■ **MATERIAL PROVIDED**
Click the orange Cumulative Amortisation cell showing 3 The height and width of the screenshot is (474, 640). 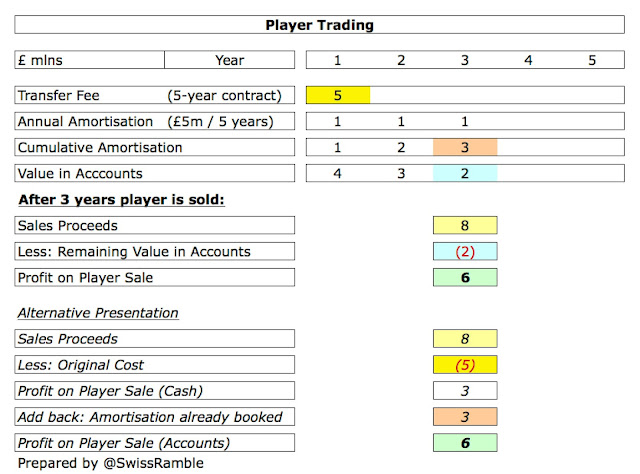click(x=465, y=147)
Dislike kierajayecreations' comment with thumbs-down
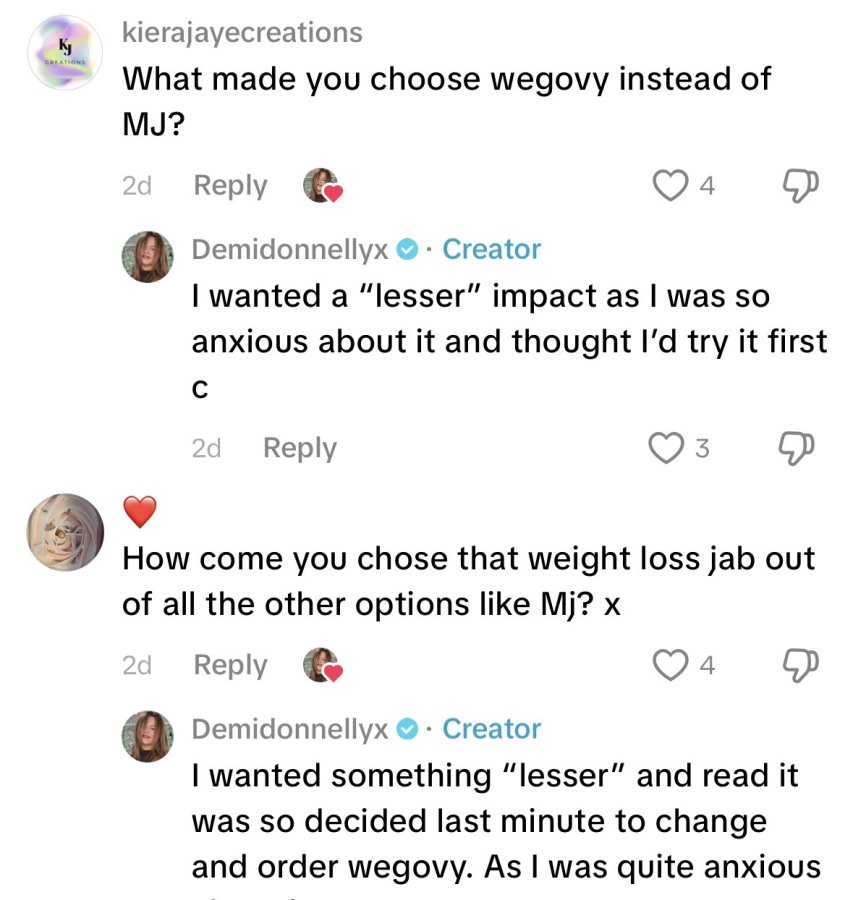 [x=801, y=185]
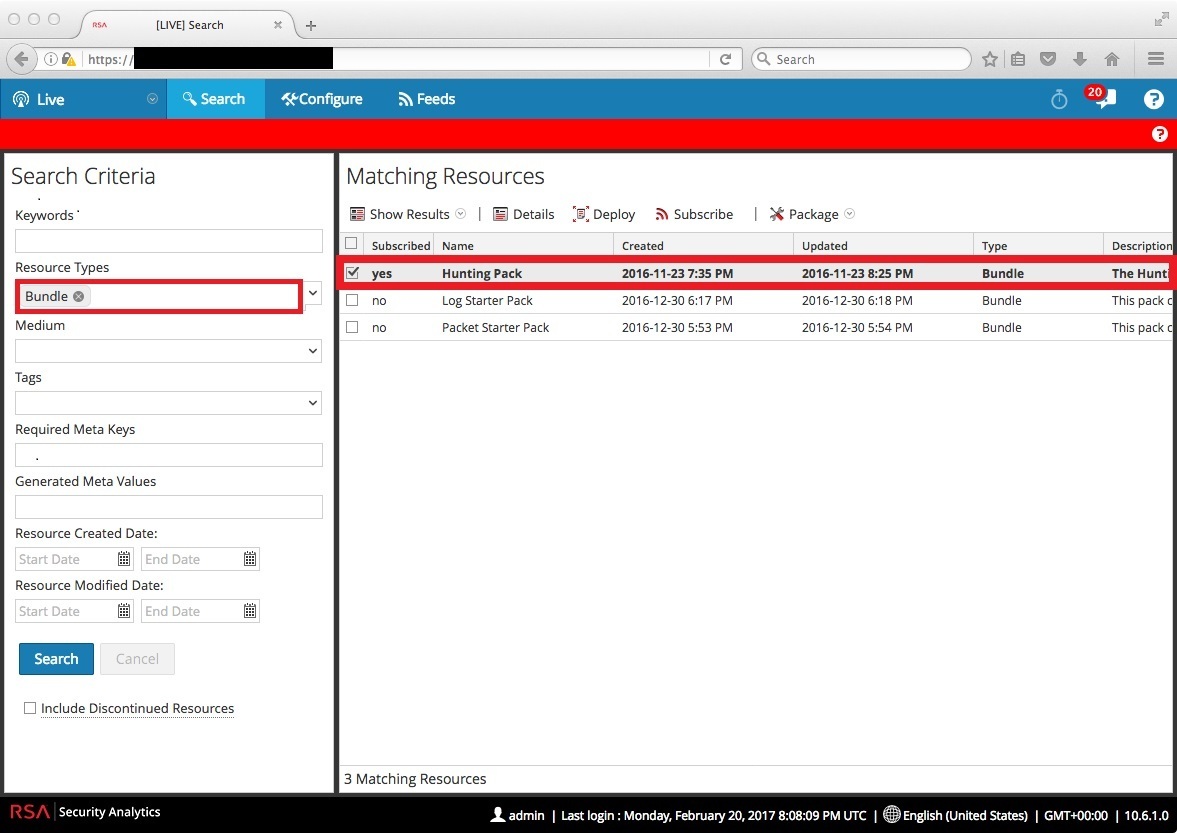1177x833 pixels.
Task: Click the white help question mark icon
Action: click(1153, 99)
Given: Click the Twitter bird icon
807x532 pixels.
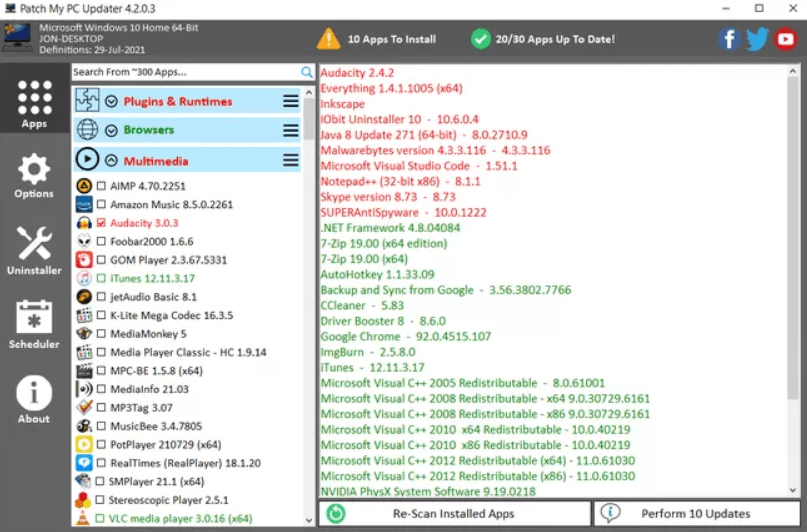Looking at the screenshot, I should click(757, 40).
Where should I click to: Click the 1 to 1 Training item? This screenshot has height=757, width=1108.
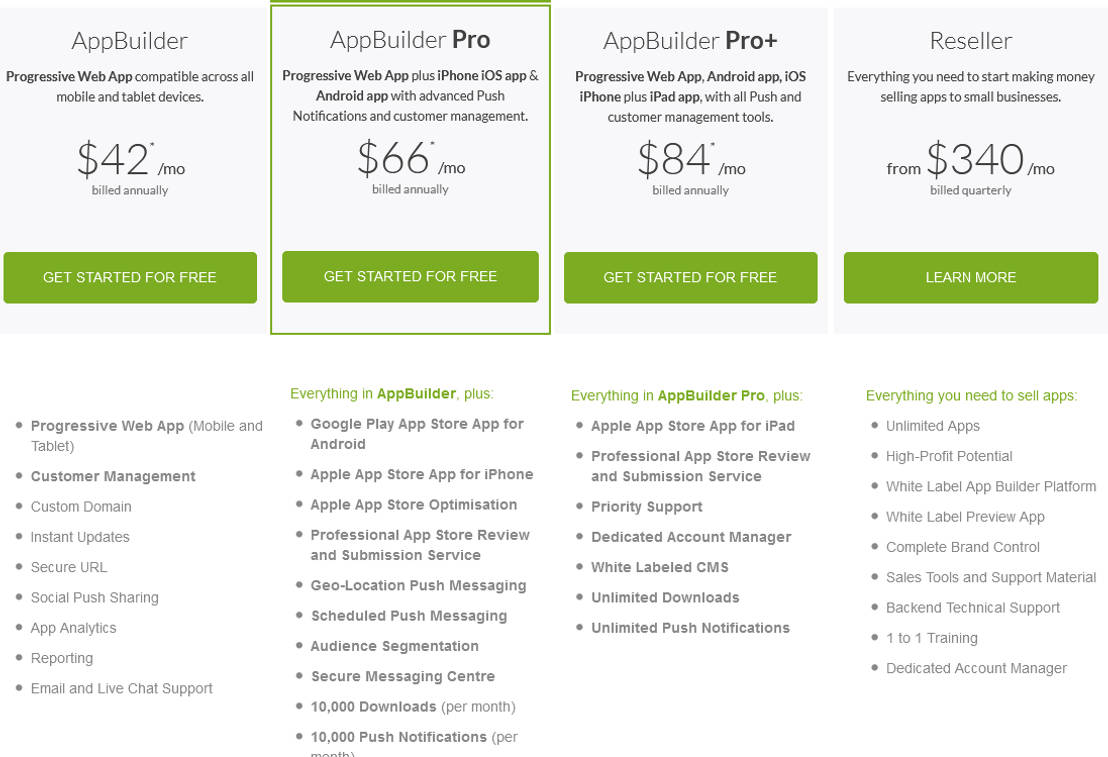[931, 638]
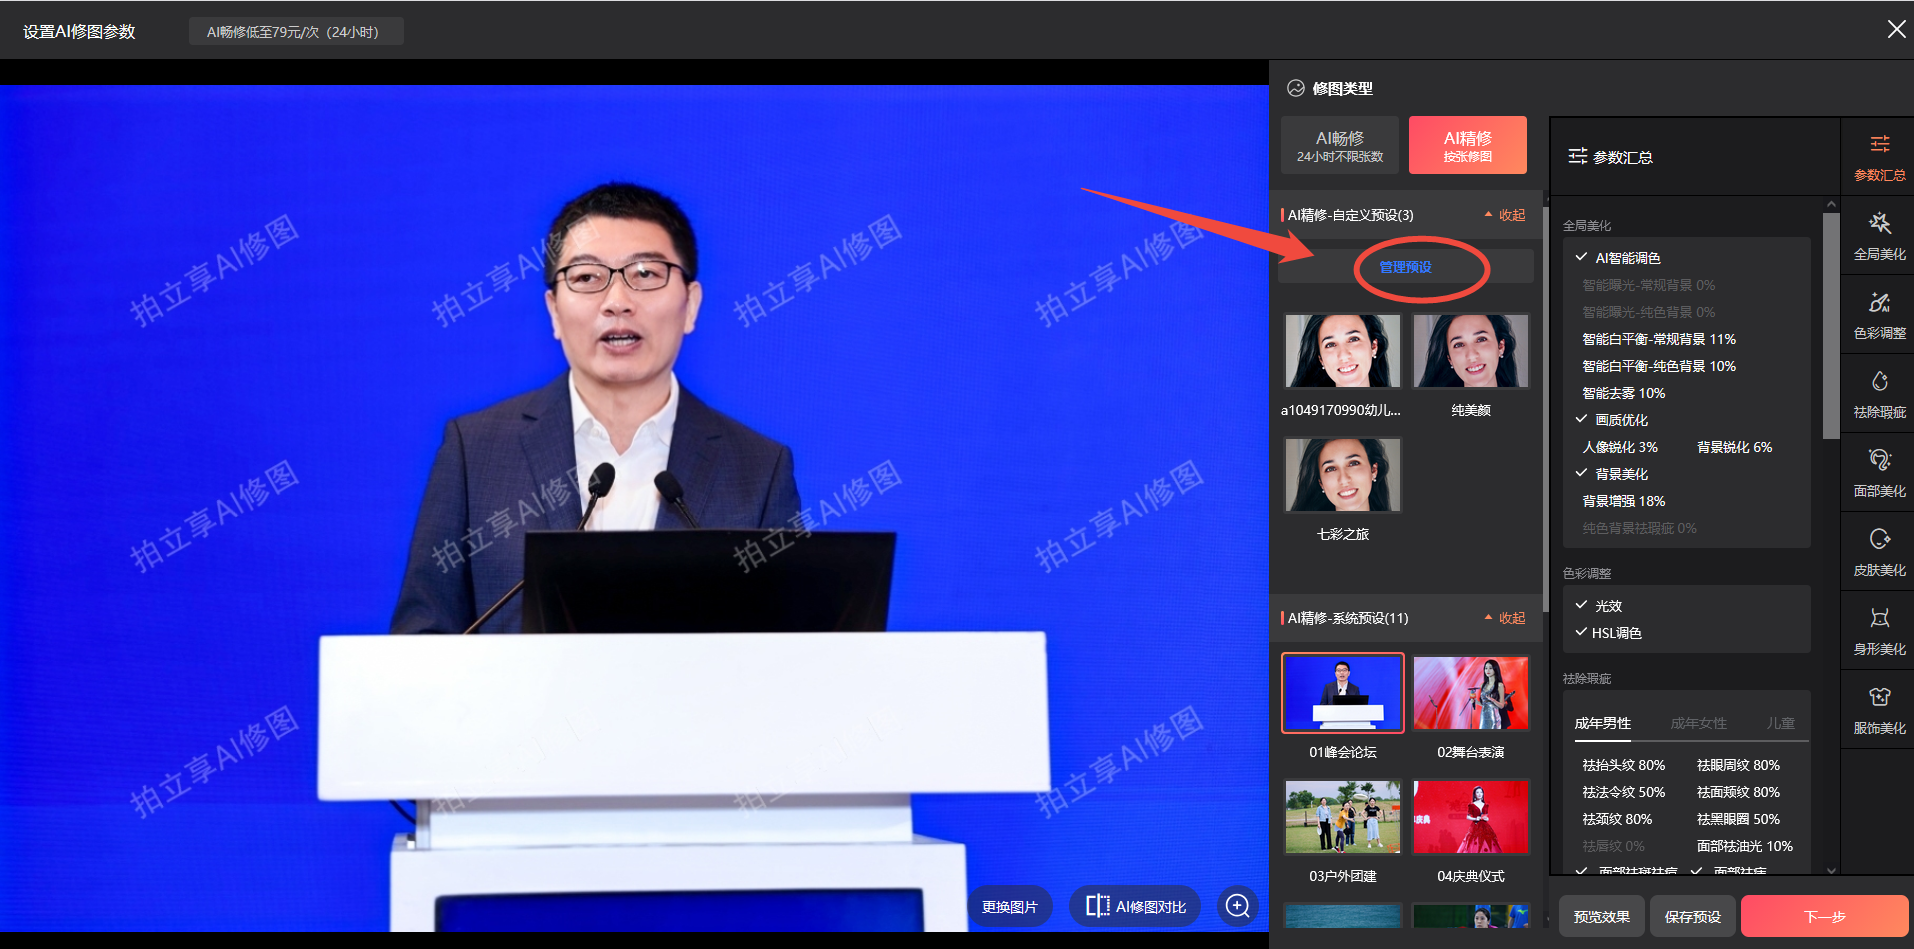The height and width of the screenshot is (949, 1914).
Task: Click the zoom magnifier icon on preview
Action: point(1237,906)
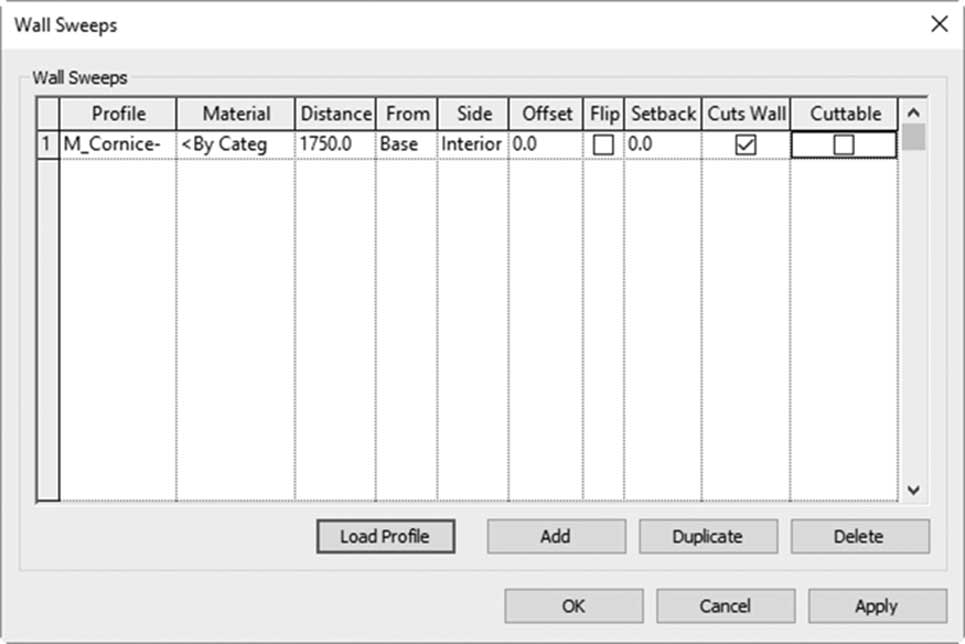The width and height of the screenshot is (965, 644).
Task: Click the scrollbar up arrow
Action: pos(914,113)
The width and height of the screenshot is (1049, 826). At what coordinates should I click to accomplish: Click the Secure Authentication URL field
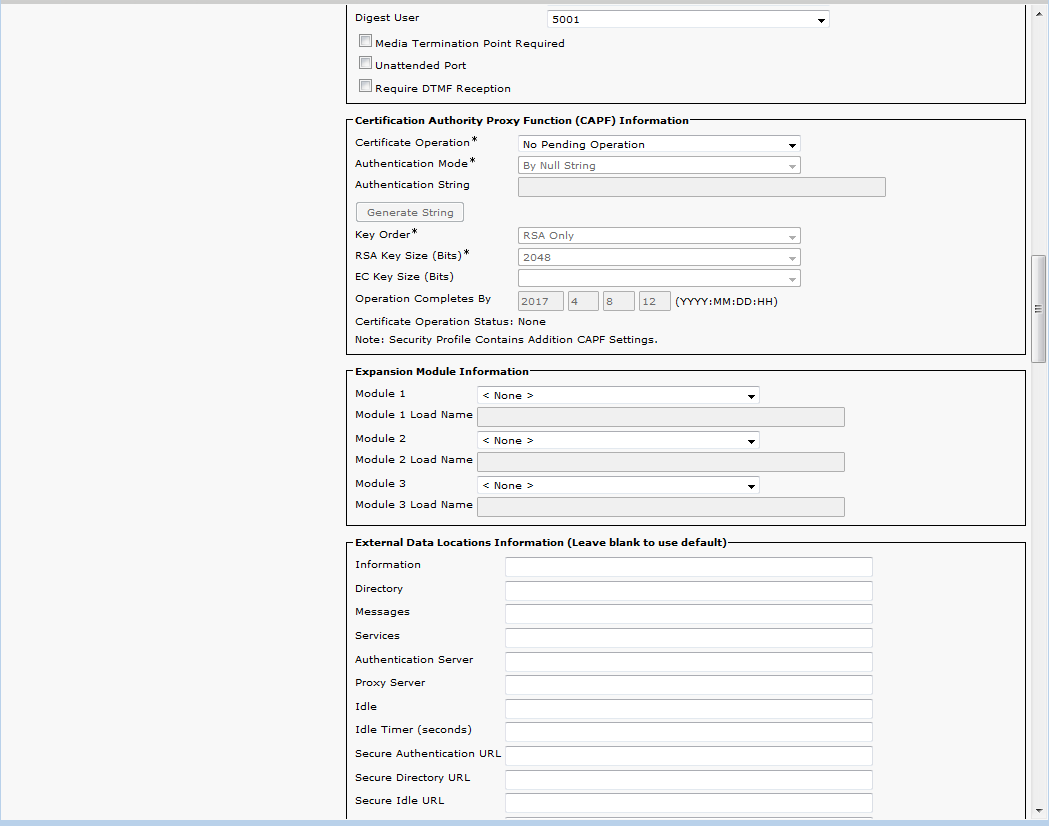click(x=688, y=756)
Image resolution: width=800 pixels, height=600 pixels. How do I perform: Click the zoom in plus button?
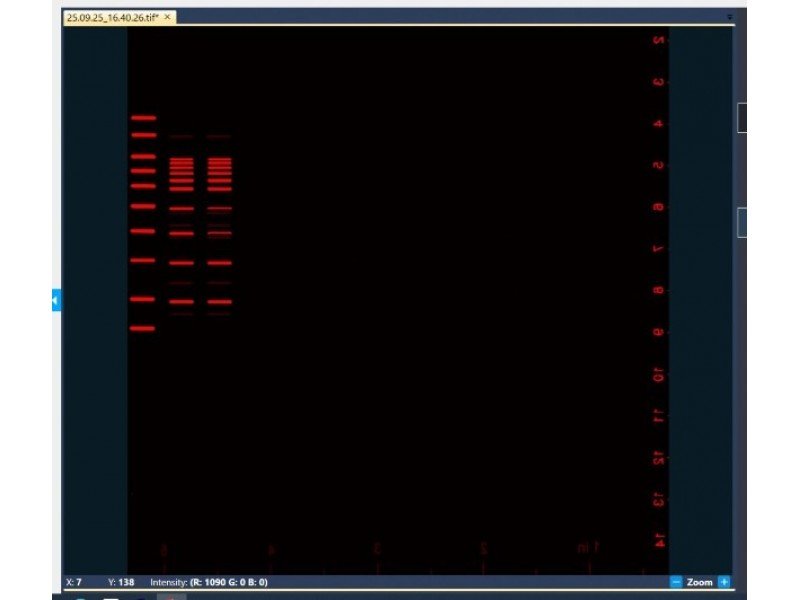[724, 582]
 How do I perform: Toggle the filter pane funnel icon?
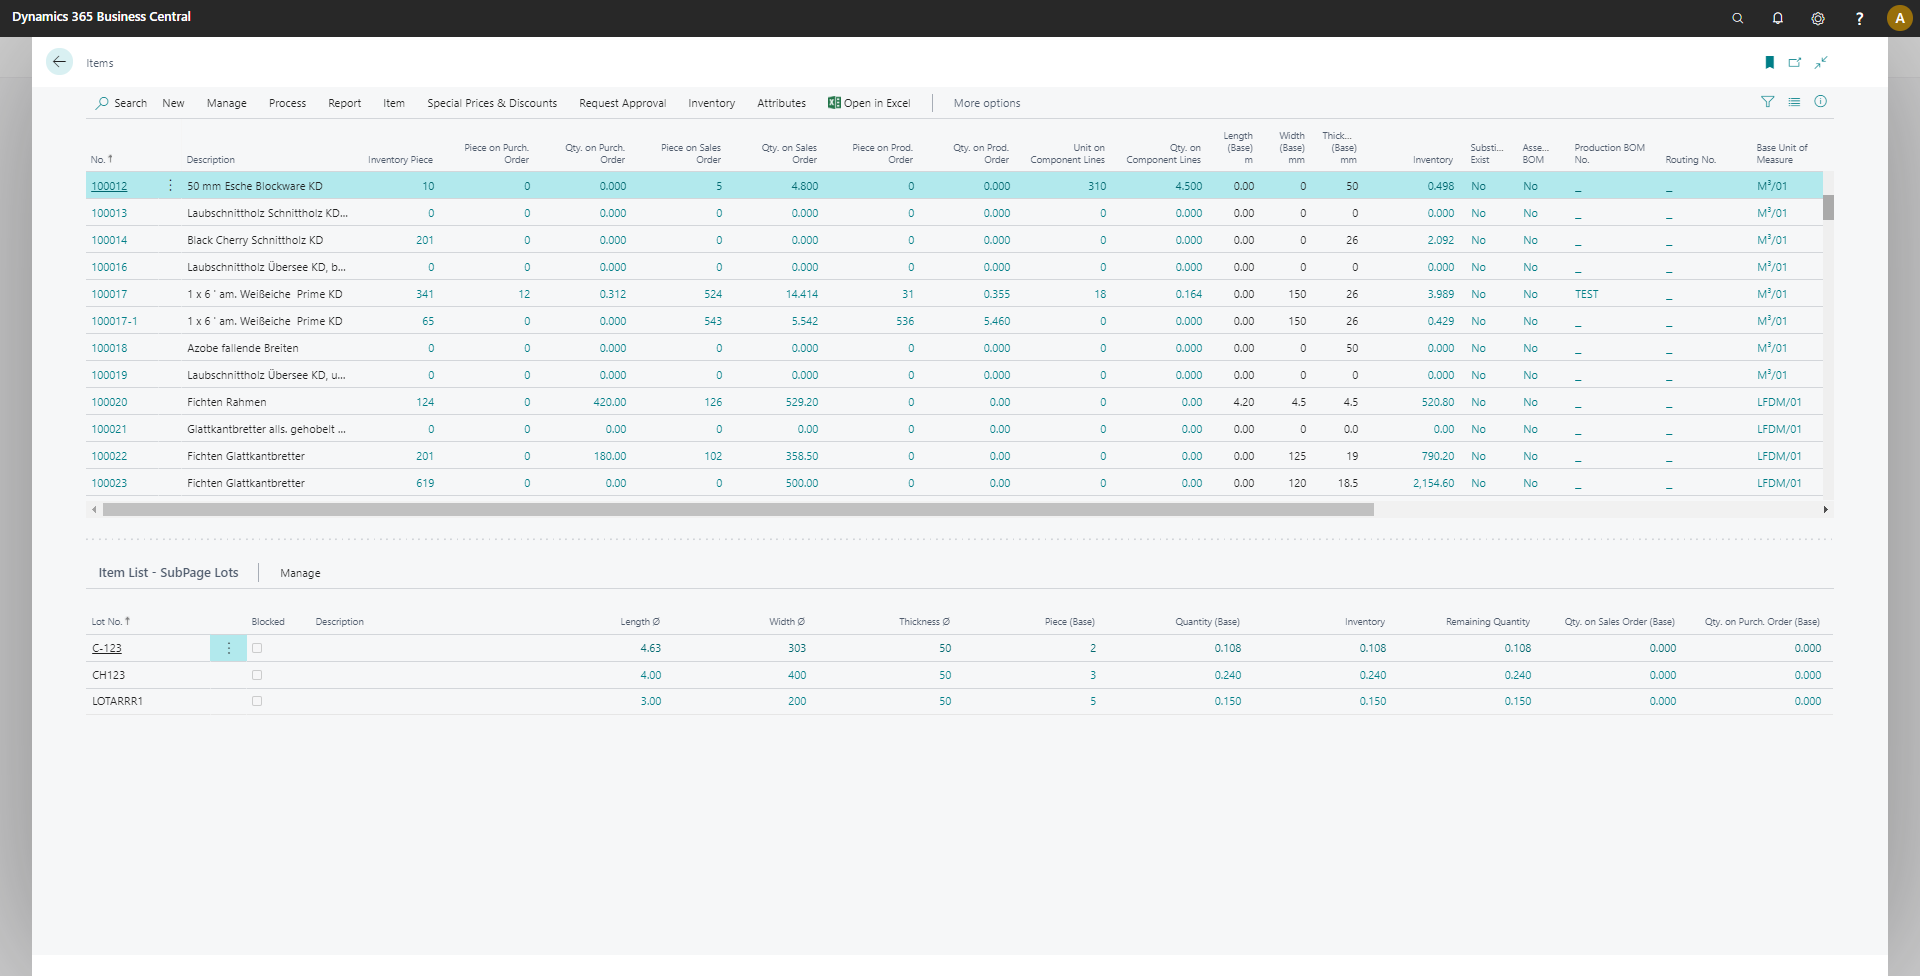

■ **DIRECTIONS FOR THIS TASK**
Would you copy the lines from the one holding "807x532 pixels." down to the last line of the material, both included, exactly and with nothing added, skipping the pictures?

■ **SOLUTION FOR THIS PROBLEM**
807x532 pixels.
Looking at the screenshot, I should click(757, 40).
Where should I click to: Click the 1 to 1 Training item? This screenshot has height=757, width=1108.
[931, 638]
The height and width of the screenshot is (949, 1914).
Task: Click the zoom magnifier icon on preview
Action: point(1237,906)
The width and height of the screenshot is (965, 644).
Task: Click the scrollbar up arrow
Action: pos(914,113)
The width and height of the screenshot is (1049, 826). At what coordinates should I click to accomplish: Click the Secure Authentication URL field
click(x=688, y=756)
Image resolution: width=800 pixels, height=600 pixels. How do I perform: Click the zoom in plus button?
[724, 582]
 How do I perform: Toggle the filter pane funnel icon?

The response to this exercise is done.